Pour être honnête, il est clair que les gouvernements qui se sont succédé à la tête de la Grèce depuis l'introduction de l'Euro ont non seulement gravement laissé dériver les finances publiques, mais également dissimulé la gravité de la situation à leurs pairs. Dans ces conditions, on pourrait trouver normal que les principaux pays industrialisés soient dans l'obligation de convaincre les agences de notations de la viabilité de leur économie. Après tout, les nations doivent comme les entreprises trouver des financements et emprunter sur les marchés, alors pourquoi pas recevoir une note comme c'est le cas pour toutes les grandes entreprises?
Aujourd'hui, les ministres des finances de presque toutes les nations lourdement endettées font donc régulièrement leur tournée - on appelle ça un "road-show" - auprès des investisseurs pour convaincre de la santé financière de leur pays. En pratique, un road-show consiste à rencontrer des analystes financiers - qui n'ont souvent jamais fait d'autre métier depuis leur sortie de l'école - selon un format standard qui impose en général entre 10 et 14 présentations d'une demi-heure par jour... Inutile de dire qu'avec ce rythme infernal, il est pratiquement impossible de se rappeler le lendemain de ce qu'on a dit la veille et à qui ;-)

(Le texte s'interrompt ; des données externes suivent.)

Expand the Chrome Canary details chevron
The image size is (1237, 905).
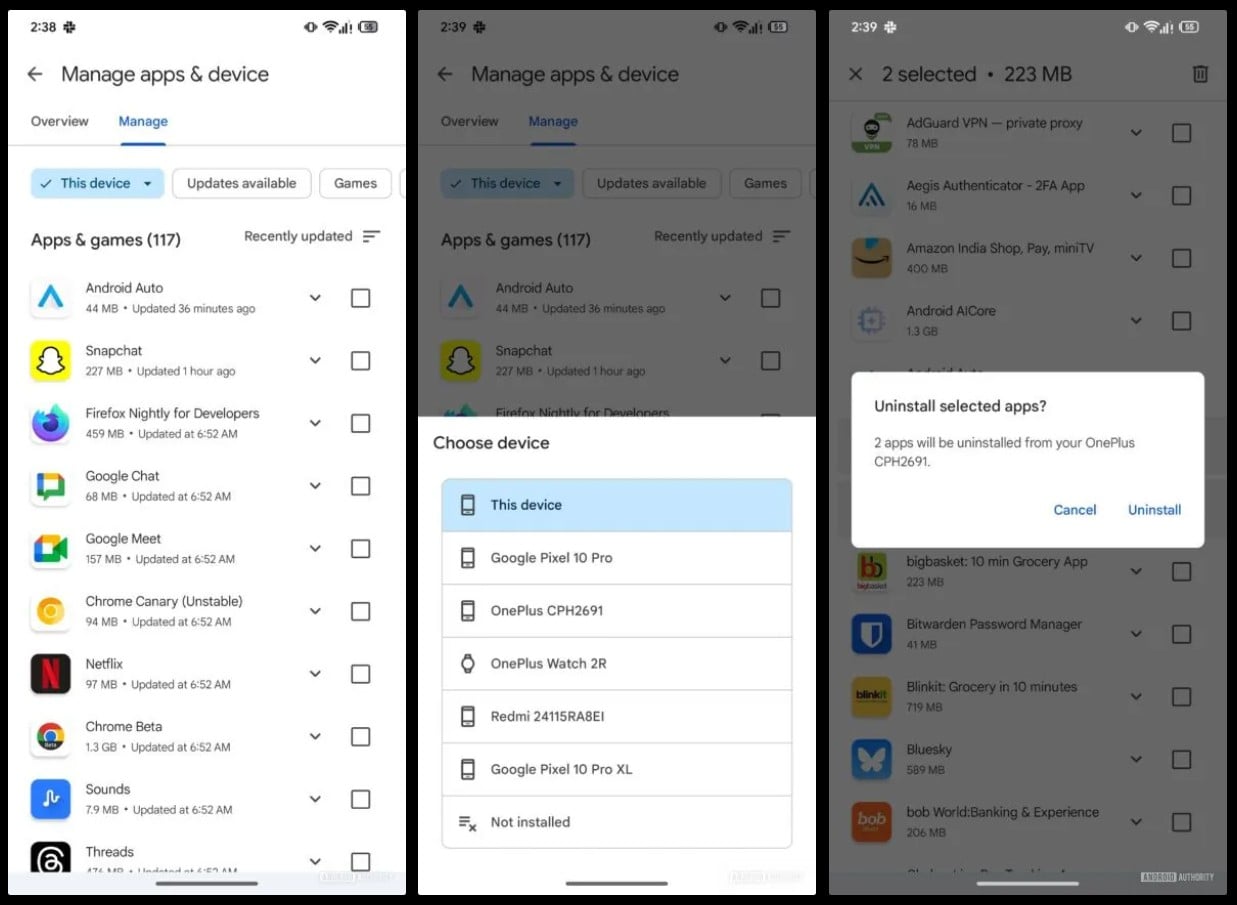click(x=315, y=611)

Bref, le road-show c'est une sorte de "speed-dating" financier destiné à rassurer les marchés sur l'intérêt pour des actionnaires à investir sur votre projet, et tous les chefs d'entreprise cotés en Bourse (j'en fait partie) on l'habitude de se plier tous les semestres à cet exercice un peu surréaliste dont personne, jamais, ne questionne l'utilité ou le format...
Bon, c'est un moment un peu pénible, mais il faut bien s'y coller, et il n'est pas rare de croiser dans l'avion pour Londres un grand patron du CaC40 qui va rencontrer les mêmes analystes que vous! Tout le monde est d'ailleurs logé à la même enseigne, et la différence se résume finalement à la limousine qui suit les déplacements du patron du CaC40, tandis que le patron de PME cotée courre d'un rendez-vous à l'autre en essayant d'attraper les taxis avec sa valise à roulette à la main...

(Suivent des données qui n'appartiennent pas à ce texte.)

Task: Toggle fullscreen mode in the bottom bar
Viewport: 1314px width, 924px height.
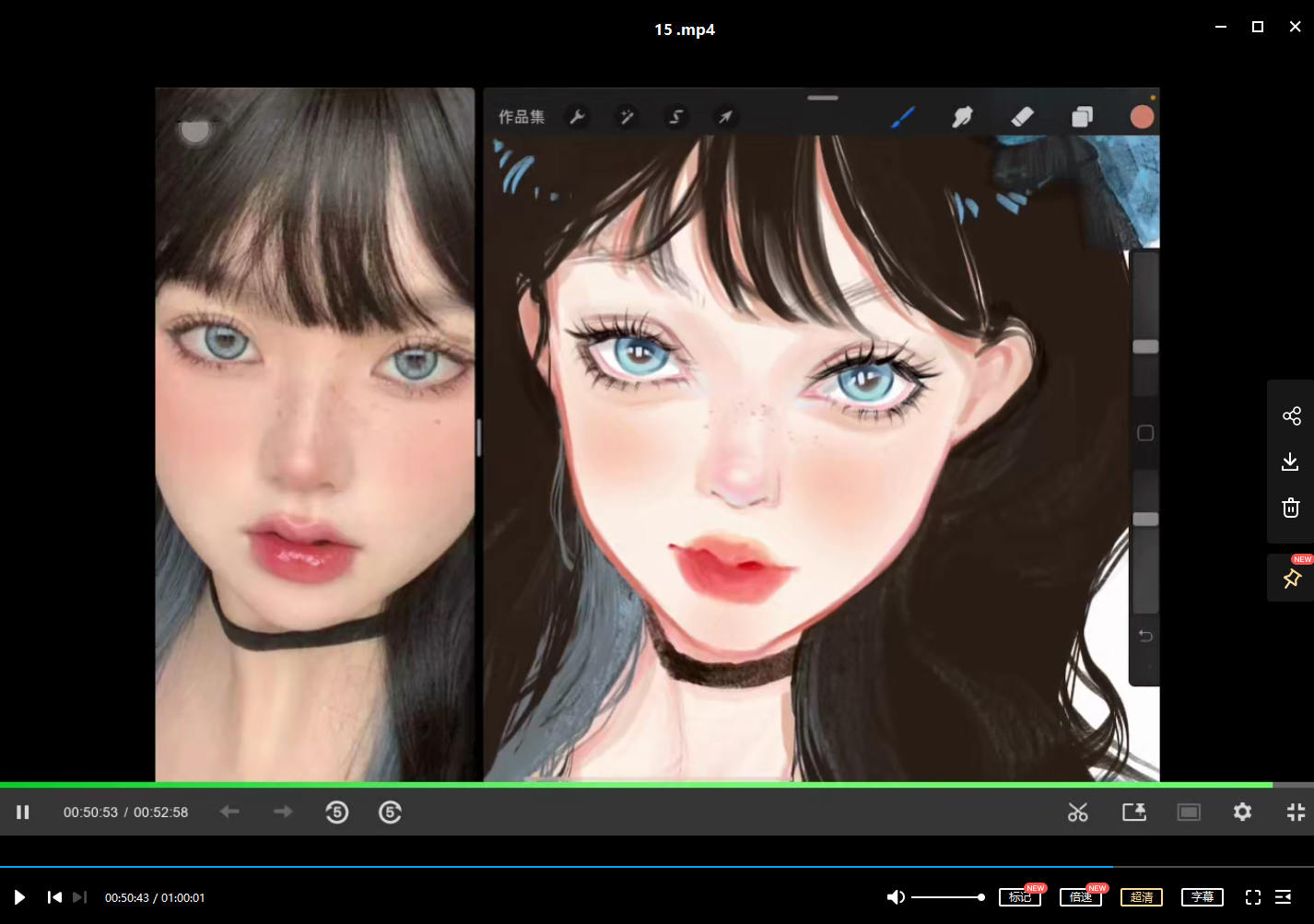Action: pyautogui.click(x=1252, y=897)
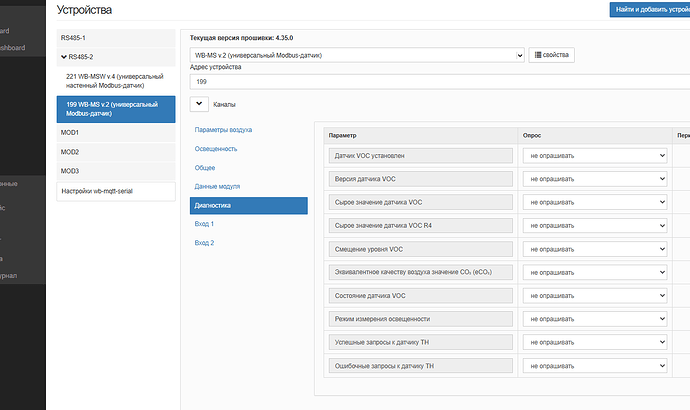Expand the Каналы chevron toggle button
Viewport: 690px width, 410px height.
coord(200,103)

Dans le cas particulier de la Grèce, c'est tout de même assez incroyable d'imaginer le ministre des finances et le premier ministre faisant leur tournée ensemble pour convaincre les jeunes financiers de la City de la viabilité du projet "Grèce". S'agissant du berceau des civilisations européennes, on imagine que Platon doit se retourner dans sa tombe et que Socrate - si il était encore parmi nous - choisirait directement de boire la ciguë sans avoir été auparavant condamné à mort!
Mais tout cela n'aurait finalement aucune importance si ces notations ne venait pas alimenter la rumeur prédisant la possible fin de l'Euro - ou au minimum la sortie de l'union monétaire pour les pays les moins performants de l'union. Au plus fort des tensions entre les nations européennes pour trouver un règlement à la crise grecque, on a même entendu des commentateurs avisés nous annoncer que l'Allemagne envisageait sérieusement une réapparition du mark, avec comme corollaire le retour en vogue dans les milieux financiers anglo-saxons de l'acronyme "Pigs", façon méprisante de désigner les pays du sud de l'Europe - Portugal, Italie, Grèce, Espagne - censés plomber la monnaie unique par leur manque de rigueur...

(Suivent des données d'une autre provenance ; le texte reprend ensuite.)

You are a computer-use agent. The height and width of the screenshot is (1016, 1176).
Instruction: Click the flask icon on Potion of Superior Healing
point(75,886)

Comme d'habitude, les cassandres sont donc tous sur le pont pour nous annoncer que la fin du Monde est proche, faisant ainsi le régal de spéculateurs qui jouent les écarts de change entre les monnaies mondiales pour générer des plus-values énormes totalement décorrélées de l'économie réelle.Pourquoi je vous raconte tout cela? Tout simplement parce qu'en réalité, il n'y a pas vraiment de crise de l'Euro.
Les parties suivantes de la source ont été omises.